§ **Exercise input**:
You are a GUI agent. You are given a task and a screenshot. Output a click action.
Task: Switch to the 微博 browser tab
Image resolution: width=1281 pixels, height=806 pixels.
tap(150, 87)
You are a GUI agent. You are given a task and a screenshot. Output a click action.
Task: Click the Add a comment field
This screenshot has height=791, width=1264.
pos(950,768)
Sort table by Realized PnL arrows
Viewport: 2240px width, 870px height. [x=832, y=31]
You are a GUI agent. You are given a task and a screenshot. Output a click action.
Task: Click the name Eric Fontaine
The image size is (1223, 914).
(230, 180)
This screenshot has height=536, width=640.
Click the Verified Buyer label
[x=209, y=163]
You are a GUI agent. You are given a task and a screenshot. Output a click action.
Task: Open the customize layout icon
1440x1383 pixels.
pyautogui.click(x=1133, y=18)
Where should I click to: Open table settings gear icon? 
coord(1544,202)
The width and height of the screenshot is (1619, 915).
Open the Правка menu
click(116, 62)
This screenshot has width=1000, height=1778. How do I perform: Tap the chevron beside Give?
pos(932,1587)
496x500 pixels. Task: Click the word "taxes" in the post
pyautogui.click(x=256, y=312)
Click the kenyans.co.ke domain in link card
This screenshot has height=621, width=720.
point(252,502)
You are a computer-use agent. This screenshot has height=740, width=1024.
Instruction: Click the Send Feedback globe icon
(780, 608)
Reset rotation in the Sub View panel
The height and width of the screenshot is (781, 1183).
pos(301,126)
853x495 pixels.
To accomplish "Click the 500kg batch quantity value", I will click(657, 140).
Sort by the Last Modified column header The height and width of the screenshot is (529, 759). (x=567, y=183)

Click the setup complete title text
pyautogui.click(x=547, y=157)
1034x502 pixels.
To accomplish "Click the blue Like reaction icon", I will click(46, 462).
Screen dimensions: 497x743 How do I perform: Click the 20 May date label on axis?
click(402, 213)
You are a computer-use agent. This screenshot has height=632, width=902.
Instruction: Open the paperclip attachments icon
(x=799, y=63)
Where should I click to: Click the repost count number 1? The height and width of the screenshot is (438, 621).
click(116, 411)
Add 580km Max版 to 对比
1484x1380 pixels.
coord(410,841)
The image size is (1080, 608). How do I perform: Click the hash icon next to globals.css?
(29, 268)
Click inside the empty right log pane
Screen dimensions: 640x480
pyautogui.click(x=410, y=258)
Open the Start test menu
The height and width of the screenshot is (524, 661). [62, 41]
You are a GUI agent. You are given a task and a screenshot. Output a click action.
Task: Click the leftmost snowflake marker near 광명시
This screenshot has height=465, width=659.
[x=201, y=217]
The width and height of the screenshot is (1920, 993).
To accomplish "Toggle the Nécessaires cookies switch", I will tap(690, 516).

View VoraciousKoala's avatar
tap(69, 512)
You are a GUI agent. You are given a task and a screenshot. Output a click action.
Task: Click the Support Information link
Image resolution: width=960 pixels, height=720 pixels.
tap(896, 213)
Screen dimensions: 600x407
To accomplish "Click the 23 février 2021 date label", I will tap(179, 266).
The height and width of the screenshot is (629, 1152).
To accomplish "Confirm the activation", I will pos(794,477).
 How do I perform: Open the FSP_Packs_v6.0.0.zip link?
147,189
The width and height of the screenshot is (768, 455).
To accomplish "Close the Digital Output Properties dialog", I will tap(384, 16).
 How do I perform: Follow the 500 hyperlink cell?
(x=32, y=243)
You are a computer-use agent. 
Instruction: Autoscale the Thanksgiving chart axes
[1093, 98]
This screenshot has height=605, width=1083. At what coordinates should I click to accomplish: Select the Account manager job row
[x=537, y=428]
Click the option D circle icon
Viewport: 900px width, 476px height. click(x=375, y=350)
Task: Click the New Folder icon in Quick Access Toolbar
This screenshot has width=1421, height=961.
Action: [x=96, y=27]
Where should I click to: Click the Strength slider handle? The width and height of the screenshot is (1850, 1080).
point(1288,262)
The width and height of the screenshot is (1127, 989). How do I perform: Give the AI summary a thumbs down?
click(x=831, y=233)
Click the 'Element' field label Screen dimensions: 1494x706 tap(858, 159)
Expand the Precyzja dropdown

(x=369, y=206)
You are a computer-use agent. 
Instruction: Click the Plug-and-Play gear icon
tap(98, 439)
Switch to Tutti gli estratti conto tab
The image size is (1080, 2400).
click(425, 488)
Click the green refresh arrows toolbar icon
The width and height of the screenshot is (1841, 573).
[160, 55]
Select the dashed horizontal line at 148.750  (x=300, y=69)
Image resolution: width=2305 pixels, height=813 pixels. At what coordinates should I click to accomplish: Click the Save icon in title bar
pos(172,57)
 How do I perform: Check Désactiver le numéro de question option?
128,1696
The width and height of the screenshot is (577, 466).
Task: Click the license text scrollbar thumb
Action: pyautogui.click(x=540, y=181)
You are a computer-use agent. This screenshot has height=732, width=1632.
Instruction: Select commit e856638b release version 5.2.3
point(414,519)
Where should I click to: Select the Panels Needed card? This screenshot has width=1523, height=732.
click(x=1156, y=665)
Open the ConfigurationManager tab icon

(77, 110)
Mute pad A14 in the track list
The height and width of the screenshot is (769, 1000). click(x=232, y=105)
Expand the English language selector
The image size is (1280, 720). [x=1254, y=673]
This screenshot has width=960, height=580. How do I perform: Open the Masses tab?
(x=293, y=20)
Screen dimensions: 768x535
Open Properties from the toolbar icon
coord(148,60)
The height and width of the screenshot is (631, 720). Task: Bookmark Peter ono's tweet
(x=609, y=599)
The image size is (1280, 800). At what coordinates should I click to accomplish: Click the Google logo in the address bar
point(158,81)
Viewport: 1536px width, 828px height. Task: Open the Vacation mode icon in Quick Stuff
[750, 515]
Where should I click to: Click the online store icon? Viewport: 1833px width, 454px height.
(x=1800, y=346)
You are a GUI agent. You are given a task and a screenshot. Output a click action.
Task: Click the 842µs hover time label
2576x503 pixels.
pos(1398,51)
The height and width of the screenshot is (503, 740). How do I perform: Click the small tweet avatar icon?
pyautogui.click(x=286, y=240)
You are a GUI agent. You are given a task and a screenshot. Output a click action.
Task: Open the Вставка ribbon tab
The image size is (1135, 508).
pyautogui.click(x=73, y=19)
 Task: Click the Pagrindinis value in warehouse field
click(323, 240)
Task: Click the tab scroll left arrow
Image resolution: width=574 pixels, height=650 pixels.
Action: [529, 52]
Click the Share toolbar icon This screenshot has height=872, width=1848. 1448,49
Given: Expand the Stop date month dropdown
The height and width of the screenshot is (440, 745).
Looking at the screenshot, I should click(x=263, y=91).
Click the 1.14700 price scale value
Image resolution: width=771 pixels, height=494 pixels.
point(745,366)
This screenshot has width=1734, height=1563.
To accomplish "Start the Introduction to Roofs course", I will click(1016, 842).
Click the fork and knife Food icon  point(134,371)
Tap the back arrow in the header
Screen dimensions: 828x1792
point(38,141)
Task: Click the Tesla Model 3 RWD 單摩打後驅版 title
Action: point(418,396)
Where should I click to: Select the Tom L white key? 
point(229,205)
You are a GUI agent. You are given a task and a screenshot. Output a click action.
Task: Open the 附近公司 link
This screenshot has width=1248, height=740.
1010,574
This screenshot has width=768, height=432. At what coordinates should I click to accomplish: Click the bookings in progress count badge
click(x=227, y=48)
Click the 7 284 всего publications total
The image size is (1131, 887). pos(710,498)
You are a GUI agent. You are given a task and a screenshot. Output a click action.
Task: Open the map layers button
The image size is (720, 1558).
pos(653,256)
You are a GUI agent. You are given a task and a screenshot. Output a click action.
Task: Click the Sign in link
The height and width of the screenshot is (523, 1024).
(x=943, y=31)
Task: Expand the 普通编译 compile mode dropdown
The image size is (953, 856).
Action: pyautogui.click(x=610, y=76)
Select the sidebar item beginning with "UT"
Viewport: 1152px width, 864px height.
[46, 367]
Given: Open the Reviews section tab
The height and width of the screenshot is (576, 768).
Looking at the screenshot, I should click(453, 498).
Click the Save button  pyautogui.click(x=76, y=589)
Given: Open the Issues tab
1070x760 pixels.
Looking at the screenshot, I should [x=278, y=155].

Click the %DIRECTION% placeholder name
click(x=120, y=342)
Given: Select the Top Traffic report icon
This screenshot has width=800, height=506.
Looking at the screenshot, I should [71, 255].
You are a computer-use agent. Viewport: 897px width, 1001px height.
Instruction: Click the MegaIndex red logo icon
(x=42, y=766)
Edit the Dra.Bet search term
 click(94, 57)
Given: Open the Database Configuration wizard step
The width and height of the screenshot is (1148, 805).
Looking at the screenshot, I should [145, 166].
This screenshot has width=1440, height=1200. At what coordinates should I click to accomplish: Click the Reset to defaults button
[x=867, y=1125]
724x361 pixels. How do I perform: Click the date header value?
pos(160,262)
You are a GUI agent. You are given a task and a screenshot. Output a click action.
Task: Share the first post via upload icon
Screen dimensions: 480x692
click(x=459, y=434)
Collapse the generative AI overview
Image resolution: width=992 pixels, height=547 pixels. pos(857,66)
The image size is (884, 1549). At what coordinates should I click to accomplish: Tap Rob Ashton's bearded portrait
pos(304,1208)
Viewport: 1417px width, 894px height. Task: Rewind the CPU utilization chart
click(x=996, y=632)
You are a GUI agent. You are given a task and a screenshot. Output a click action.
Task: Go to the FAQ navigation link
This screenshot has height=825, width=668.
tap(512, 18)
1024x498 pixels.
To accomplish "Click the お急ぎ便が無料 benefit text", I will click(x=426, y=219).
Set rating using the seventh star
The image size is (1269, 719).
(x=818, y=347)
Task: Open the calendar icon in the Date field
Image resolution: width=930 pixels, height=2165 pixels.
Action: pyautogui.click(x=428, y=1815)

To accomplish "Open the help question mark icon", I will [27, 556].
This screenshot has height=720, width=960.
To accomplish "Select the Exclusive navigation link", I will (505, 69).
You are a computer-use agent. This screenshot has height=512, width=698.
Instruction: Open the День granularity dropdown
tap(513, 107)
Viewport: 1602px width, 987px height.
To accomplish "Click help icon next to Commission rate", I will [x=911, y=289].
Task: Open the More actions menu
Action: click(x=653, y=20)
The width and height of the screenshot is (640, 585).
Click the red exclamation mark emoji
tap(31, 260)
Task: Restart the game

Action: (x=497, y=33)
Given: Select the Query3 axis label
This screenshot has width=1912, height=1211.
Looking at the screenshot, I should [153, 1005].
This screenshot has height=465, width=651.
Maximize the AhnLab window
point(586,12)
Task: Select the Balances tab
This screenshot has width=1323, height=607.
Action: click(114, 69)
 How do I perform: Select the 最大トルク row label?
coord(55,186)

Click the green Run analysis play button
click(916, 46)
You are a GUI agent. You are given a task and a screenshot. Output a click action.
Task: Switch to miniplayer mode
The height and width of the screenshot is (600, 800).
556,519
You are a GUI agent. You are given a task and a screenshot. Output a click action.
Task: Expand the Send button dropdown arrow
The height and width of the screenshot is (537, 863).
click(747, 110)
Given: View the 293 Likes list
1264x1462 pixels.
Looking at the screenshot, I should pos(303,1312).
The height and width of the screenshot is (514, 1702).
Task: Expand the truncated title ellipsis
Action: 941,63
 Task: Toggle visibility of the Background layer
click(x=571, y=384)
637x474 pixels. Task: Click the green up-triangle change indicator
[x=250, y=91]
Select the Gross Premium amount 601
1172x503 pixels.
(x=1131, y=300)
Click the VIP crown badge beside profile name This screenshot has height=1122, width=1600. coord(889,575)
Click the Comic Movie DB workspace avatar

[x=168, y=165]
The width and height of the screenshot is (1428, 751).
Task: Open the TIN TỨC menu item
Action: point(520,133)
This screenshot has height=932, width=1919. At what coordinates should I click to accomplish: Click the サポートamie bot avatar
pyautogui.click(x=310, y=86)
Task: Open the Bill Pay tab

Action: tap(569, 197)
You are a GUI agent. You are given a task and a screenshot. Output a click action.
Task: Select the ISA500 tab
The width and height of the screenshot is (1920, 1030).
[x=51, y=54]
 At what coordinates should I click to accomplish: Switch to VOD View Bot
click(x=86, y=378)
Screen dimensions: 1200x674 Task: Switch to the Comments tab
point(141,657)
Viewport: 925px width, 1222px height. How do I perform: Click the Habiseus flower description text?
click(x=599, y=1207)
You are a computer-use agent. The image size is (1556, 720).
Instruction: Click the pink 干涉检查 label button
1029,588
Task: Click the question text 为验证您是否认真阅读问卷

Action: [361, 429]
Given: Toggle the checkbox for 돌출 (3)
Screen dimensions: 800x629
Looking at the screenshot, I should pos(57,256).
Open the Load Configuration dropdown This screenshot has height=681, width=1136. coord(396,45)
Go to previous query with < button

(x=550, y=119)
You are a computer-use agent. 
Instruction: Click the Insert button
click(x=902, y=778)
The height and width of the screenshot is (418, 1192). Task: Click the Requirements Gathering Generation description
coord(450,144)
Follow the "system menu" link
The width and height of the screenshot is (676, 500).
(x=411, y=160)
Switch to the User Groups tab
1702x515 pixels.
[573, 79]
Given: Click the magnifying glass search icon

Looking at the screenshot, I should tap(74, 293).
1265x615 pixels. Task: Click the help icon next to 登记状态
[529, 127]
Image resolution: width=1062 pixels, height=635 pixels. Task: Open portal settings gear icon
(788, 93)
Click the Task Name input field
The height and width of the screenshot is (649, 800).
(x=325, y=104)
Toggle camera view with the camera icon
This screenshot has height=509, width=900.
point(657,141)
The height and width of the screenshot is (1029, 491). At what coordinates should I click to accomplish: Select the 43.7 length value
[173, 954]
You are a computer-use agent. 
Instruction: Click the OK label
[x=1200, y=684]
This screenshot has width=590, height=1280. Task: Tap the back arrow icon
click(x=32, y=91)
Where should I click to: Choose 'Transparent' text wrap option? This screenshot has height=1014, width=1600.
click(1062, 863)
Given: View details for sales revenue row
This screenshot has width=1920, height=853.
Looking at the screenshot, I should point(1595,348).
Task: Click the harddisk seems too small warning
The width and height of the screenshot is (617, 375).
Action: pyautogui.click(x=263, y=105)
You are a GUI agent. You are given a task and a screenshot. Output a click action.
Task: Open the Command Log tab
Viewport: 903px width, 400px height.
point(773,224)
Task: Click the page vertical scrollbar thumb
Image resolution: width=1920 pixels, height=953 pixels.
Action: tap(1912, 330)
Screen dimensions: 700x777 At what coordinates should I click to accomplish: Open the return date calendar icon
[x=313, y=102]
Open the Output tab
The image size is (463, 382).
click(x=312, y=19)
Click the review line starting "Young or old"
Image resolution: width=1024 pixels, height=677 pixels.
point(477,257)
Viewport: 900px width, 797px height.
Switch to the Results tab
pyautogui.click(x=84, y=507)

§ **Work to be completed**: Copy out each line in the listing that has the word "navigation".

§ **Problem solution**:
Task: Go to the FAQ navigation link
To accomplish "Select the Exclusive navigation link", I will (505, 69).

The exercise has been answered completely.